(Saved entries)
BEGIN

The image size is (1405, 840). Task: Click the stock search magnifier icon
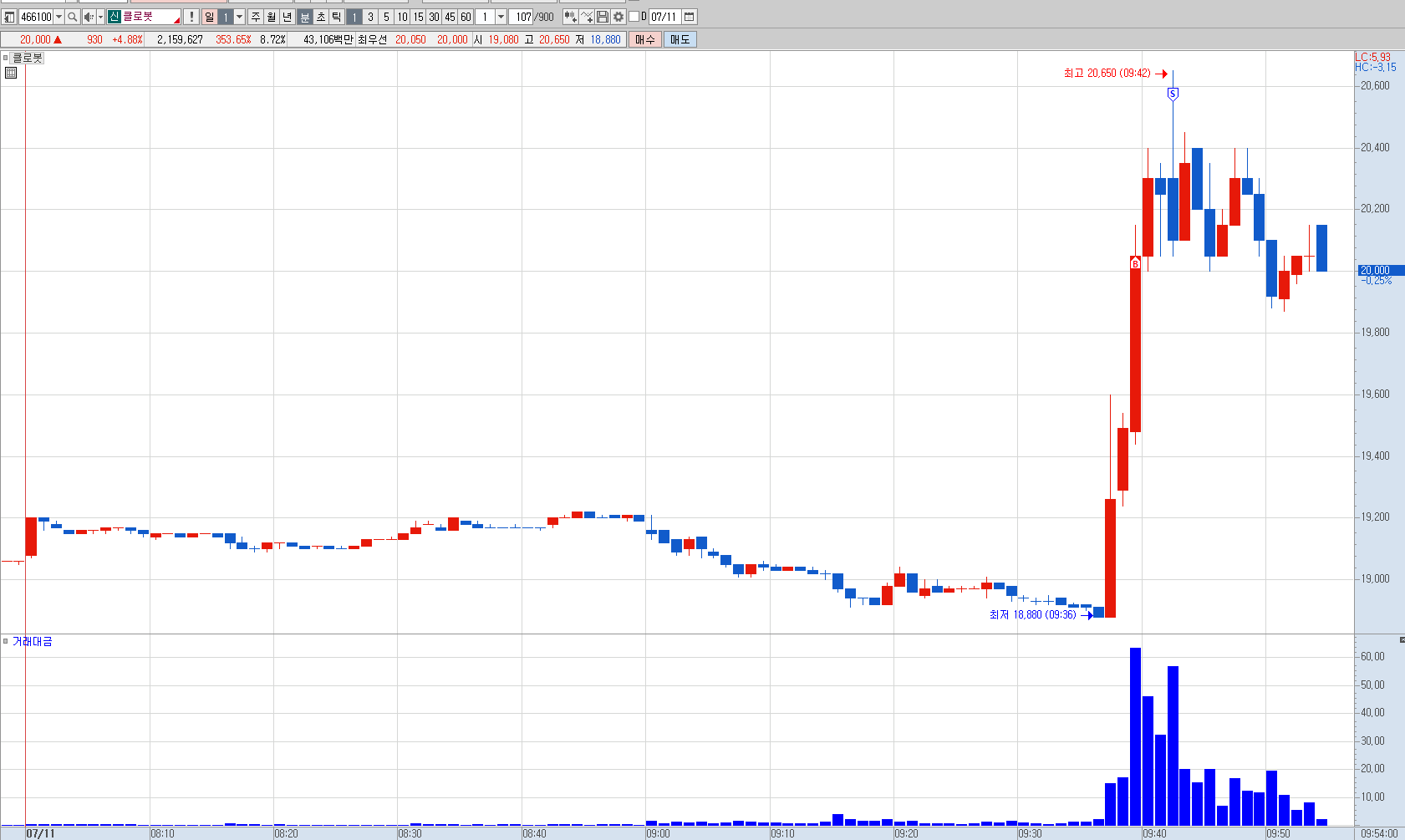[72, 17]
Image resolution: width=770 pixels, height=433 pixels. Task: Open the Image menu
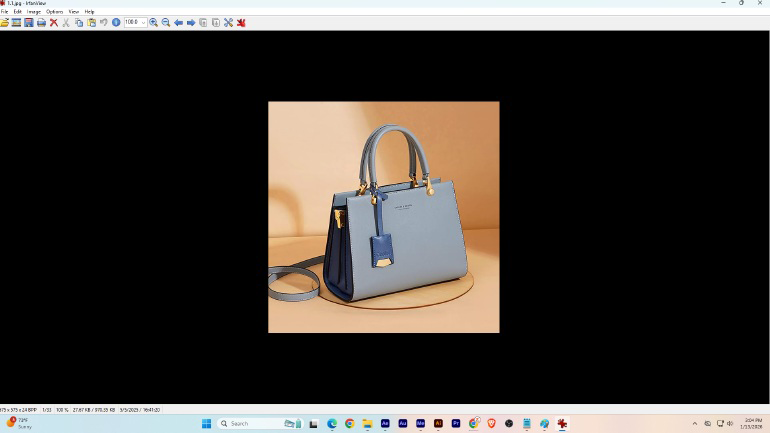click(x=34, y=12)
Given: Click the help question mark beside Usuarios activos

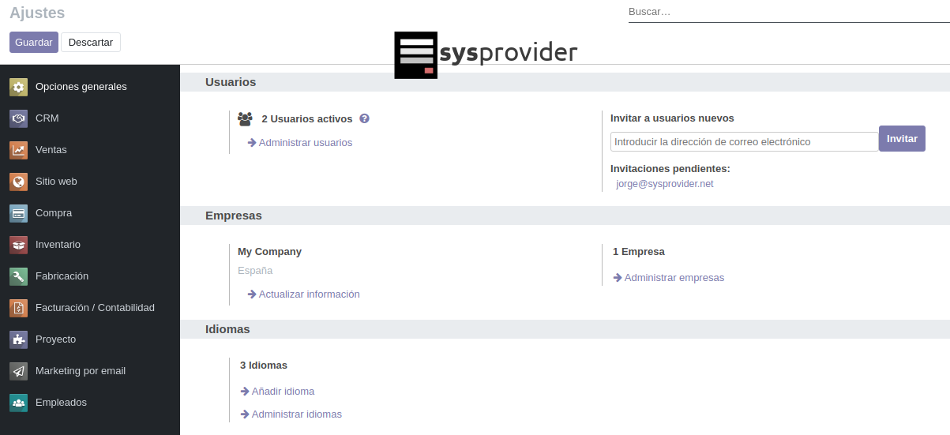Looking at the screenshot, I should (365, 118).
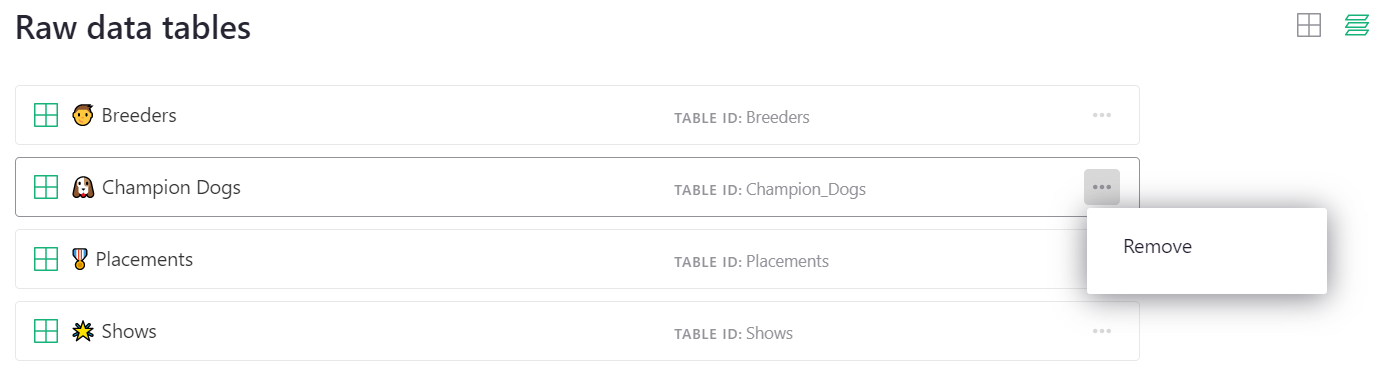Image resolution: width=1400 pixels, height=387 pixels.
Task: Click the Shows table grid icon
Action: point(46,331)
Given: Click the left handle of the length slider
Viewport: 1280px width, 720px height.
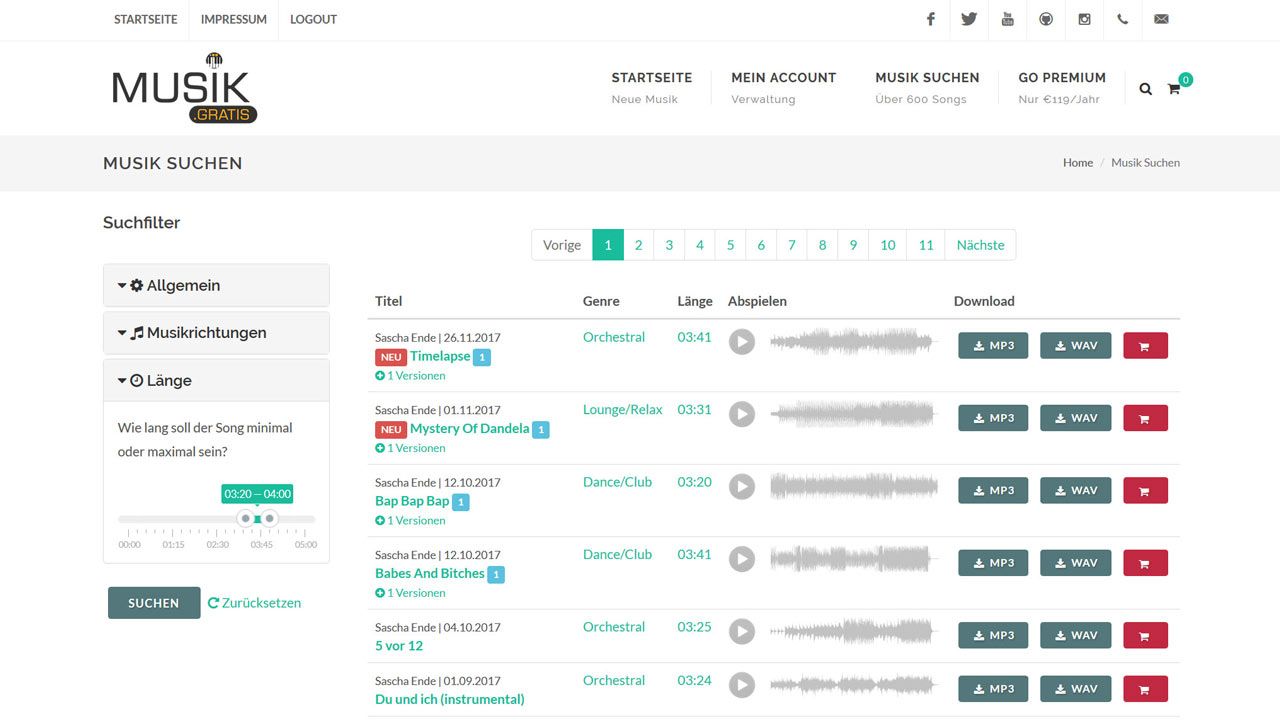Looking at the screenshot, I should pos(246,518).
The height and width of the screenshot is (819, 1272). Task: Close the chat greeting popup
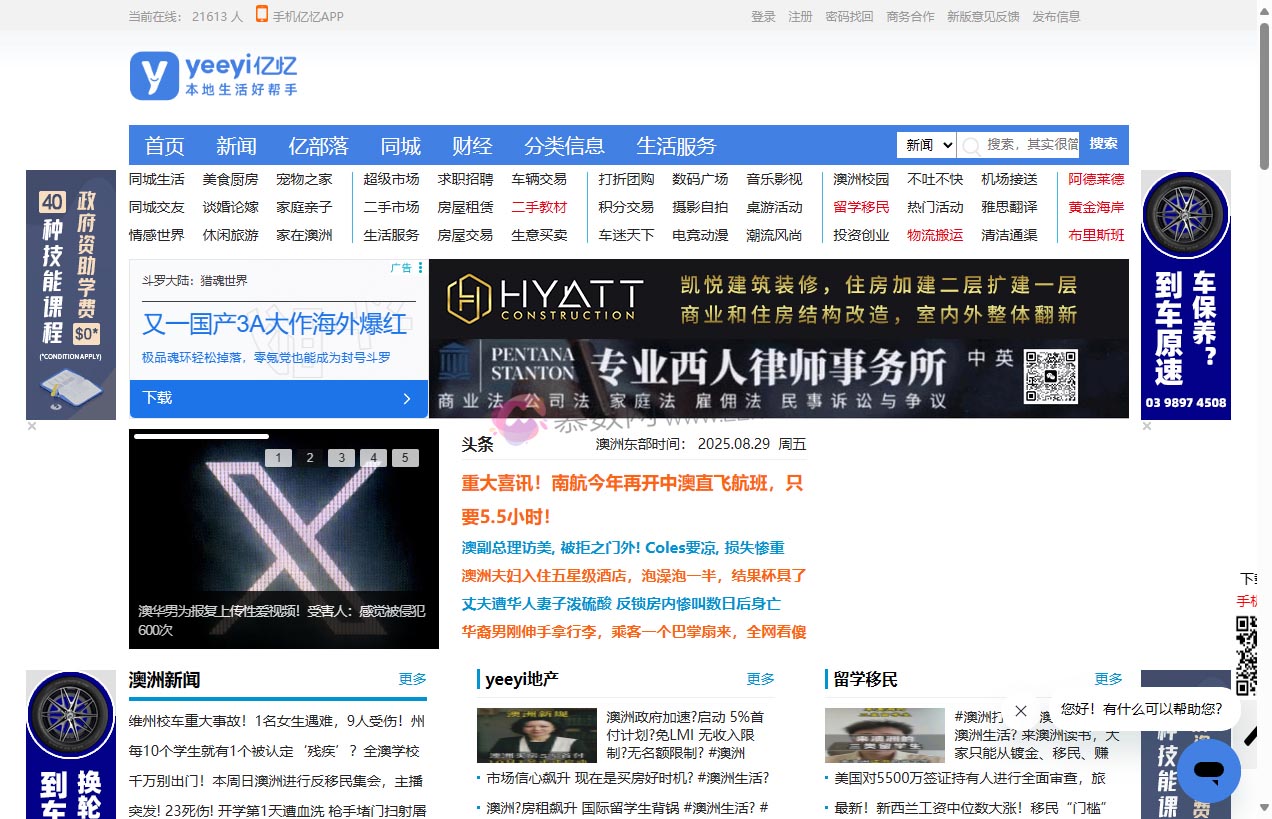tap(1020, 711)
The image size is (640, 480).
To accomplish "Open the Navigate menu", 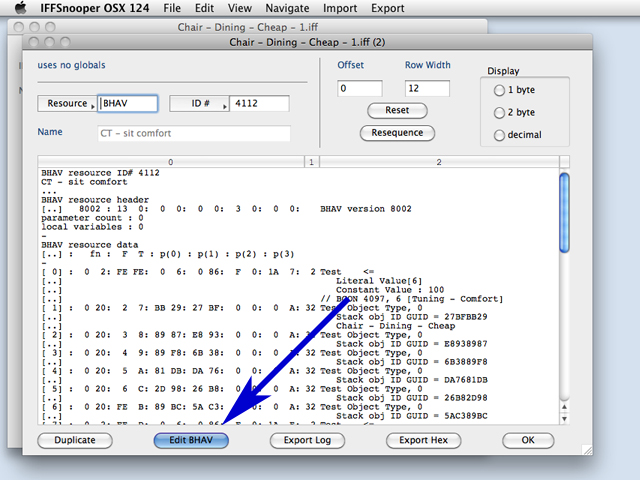I will 285,8.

END

An exact copy of the lines above from the one with "Image resolution: width=770" up to and including the one with "Given: Click the left" is required; reproduce only those lines, omitting all pictures.

## [EXERCISE SOLUTION]
Image resolution: width=770 pixels, height=433 pixels. Task: Open the Image menu
click(x=34, y=12)
Given: Click the help question mark beside Usuarios activos

Looking at the screenshot, I should (365, 118).
Image resolution: width=1400 pixels, height=387 pixels.
Task: Click the Shows table grid icon
Action: point(46,331)
Given: Click the left handle of the length slider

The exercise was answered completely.